• **Exercise prompt**: Given the material below, output exactly the lines from the line with "Click the fullscreen" to the line with "Open comments via the speech bubble icon", both ends included, and no other lines.

• **Task data**:
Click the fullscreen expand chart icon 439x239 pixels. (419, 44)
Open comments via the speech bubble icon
--
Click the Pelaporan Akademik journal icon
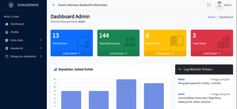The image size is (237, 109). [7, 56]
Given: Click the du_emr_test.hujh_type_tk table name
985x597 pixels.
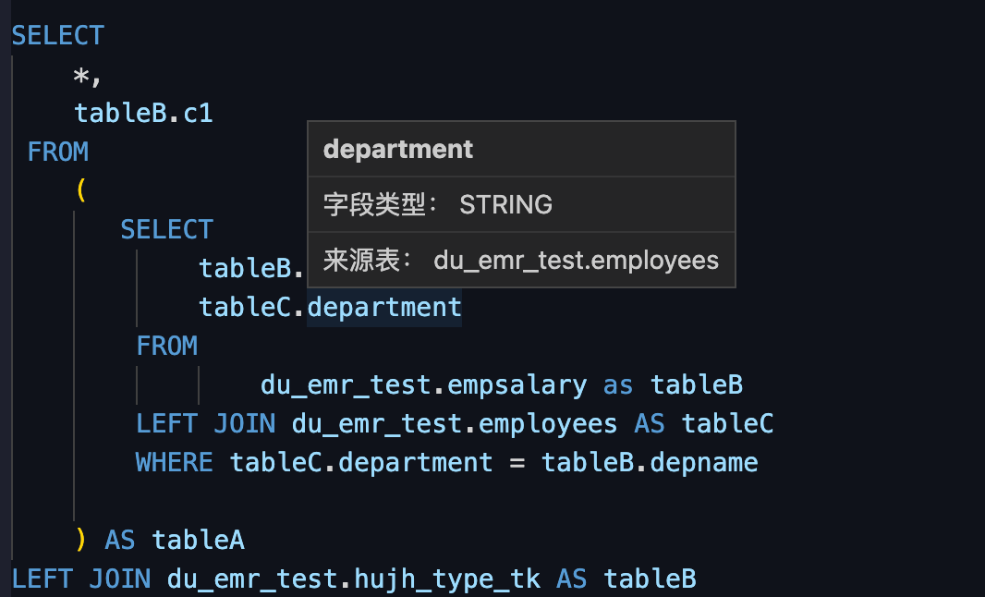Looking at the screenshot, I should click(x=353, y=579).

• **The completed task**:
Click the fullscreen expand chart icon 439x239 pixels. (419, 44)
Open comments via the speech bubble icon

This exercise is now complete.